A primeira presidente nos quase 200 anos de STF é exemplo-síntese de como se compôs a cidadania no país

NÃO COMETEREI exagero se disser que a ministra Ellen Gracie Northfleet, a primeira presidente nos quase 200 anos de existência do STF (Supremo Tribunal Federal) é exemplo-síntese de como se compôs a cidadania nacional no século 20. O nome revela origens anglo-saxônicas, mas ela nasceu no Rio de Janeiro. Faço o resumo mais compacto dos fatos de sua vida: graduou-se em direito pela Faculdade de Direito da Universidade Federal do Rio Grande do Sul (1970) e passou a ter residência permanente no Distrito Federal depois de ter sido nomeada para o STF, cuja presidência ocupou no biênio 2006-2008.

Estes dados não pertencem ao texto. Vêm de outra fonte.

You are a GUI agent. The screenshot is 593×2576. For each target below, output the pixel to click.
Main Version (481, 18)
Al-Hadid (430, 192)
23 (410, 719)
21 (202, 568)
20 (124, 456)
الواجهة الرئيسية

Ellen Gracie compõe a súmula da população no Brasil de hoje, da gente brasileira, vinda de todas as partes. Aqui absorvemos ideias e influências, cores e costumes de cada latitude ao norte e ao sul da linha equatorial, em todos os graus de longitude.
A absorção de quem chega de países distantes ou próximos é progressiva. Vai desde a acolhida por vezes agressiva até a transformação do estranho em conhecido, de conhecido em amigo, compadre, torcedor do mesmo clube ou de outro. Parente, às vezes. Os vindos da Europa aportaram pré-adaptados, pois difícil é ter um do velho mundo que chegue aqui sem muitos que o tenham precedido com informações sobre nossas vidas, nossos hábitos, defeitos e qualidades.
Caminhamos para formar o brasileiro multiabsorvido e multiabsorvedor, por todas e de todas as origens. Dos mais numerosos (portugueses, espanhóis, italianos), facilmente encaixados na nova realidade, aos também numerosos japoneses, que enfrentaram dificuldades de adaptação, entre muitos outros. Recordo minha tia-avó Antonieta, japonesa de nascimento, que se uniu a um tio de meu pai nos anos 1920 do século passado. É a lembrança mais familiar da absorção diversificada e completa dos que vieram de longe.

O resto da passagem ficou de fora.